Maybe I'm in a good mood because it's pleasantly chilly, not-hot, not-cold, just crisp, and I ate pizza, which often puts me in a good mood? Who knows.

Posted by griffjon at 10:39 PM | Comments (1) | TrackBack

August 25, 2005

Oriented

So, today was the big grad orientation!

Lots of info, greetings, people!

The morning was mostly intro-to-the-Elliott School, who's the staff/directors, the Library system (I like the librarian, he's into neologisms. He promised to "de-google-ize" us with "bibliotherapy". [1]

The noon hour was devoted to language diagnostics, which the International Science/Tech Policy (ISTP) people like myself are immune from. I almost took the Spanish exam anyhow, but it was a 30 min wait for a 40 min test, then scheduling a 15 min oral later... I opted for lunch and getting my student ID and library cards instead. I can always take the diagnostic during registration in October for the spring semester, or next fall, if for whatever reason I need it. Evidentally the Spanish diagnostic requires a lot of writing, and that's probably my lowest skill in Spanish right now. Maybe if I spent some time in Nicaragua over the summer doing IT-in-development field work, I could manage something (sadly, to get course credit for anything at GWU, you have to pay GWU tuition costs, the price of which is probably twice the amount I'd spend on airfare, food, and housing for a month in Nica).

I found all this detail out during the study abroad section. There are two semster-long programs that are interesting, one in Paris, one in Maastricht, Netherlands, and a summer program in Panama with USAID on a tourism-development project. I hope to take advantage of at least one of these programs, though I don't know what that will do with my job. They're very flexible, but they do need someone on-site who is familiar with their systems. I'll work with them as I learn more about these programs, their costs, value, and so on.

After that was the break-out with the individual programs. The bread and butter of the Elliott School is their International Affairs program, which has to have a hundered or so students in it. The ISTP program this year has 14 grad students, and Intl Dev group, which I also hope to work with some, has 25 or so. Which means we're small, but the faculty to student ratio is like 4:1 in the overall program.

At the end of the day was the student services fair, which was mostly stuff I'd already figured out the hard way, thanks, and a welcome BBQ for the entire GW grad class. The lines were insanely long, but I ended up getting to talk to people in other random programs that GW offers, so that was nice after being bottled up with the policy folks all day :)

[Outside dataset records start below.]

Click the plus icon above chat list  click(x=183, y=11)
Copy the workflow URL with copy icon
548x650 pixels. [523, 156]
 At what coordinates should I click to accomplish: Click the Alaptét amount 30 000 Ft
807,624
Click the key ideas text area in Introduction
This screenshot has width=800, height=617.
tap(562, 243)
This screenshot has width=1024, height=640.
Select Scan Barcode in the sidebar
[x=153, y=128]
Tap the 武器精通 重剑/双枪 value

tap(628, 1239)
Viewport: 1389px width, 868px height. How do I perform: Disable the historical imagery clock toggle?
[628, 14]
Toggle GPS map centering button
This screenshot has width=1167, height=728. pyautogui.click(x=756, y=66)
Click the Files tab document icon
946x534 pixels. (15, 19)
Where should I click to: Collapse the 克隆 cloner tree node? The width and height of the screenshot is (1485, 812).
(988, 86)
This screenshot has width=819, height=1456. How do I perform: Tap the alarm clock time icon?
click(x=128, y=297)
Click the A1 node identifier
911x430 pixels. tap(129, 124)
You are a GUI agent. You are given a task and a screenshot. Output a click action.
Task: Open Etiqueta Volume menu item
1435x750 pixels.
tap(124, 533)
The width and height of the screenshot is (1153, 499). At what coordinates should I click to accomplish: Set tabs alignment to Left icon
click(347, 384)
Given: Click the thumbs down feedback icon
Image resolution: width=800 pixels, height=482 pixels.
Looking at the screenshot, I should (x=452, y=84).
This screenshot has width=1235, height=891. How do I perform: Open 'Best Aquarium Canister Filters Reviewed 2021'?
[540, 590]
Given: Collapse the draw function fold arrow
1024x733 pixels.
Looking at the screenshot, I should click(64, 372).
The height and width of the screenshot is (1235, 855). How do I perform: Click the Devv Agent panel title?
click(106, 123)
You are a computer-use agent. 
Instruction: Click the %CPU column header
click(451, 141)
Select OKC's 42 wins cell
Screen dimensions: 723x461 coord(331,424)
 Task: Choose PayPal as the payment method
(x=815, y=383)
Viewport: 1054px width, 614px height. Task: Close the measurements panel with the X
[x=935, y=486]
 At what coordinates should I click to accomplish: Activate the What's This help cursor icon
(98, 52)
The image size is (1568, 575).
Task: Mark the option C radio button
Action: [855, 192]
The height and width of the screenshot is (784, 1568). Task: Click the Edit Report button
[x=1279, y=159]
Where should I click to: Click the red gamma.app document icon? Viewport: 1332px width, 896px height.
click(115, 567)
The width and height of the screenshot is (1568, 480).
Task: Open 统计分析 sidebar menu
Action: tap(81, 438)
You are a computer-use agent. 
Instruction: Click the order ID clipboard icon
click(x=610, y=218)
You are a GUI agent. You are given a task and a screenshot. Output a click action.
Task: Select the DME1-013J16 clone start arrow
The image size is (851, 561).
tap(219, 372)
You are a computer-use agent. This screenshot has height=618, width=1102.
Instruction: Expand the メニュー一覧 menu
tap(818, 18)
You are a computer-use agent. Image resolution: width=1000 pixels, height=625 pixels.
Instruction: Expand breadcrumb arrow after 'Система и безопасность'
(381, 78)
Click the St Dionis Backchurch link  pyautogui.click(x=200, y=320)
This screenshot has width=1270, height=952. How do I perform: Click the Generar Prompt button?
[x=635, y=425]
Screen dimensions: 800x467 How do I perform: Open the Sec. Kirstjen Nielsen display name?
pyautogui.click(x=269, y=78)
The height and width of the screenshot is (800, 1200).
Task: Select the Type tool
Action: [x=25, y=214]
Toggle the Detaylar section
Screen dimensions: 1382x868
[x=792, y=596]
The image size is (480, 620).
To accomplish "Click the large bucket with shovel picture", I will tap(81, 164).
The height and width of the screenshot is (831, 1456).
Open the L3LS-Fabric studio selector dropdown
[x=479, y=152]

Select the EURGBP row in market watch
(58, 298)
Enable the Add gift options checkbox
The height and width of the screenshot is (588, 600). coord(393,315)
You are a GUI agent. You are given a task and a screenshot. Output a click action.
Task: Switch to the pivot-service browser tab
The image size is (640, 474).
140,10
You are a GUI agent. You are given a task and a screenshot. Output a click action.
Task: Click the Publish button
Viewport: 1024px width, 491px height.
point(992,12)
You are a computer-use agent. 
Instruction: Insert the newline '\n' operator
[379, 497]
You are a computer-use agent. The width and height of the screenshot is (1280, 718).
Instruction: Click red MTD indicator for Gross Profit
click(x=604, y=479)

Post-BBQ, the Elliott School grad students had a happy hour nearby (there's a Thursday Night Out, TNO, tradition... Annoying, as I don't have classes at GW on Thus this semester, but the timing could work if I work an hour later of Thus and come up afterward....) That was fun, but super-crowded, and my social batteries for the day were nearing empty, so I had a last-call of happy hour beer ($2 for a frickin' Miller Lite.... this town has no love for beer!), chatted for a bit with a fellow RPCV, and wandered homewards.

I think that's it! TIRED!

[1] DAMNIT I hate the "correct" grammar on placing punctuation inside quotes. It's so structurally backwards that it's not even funny!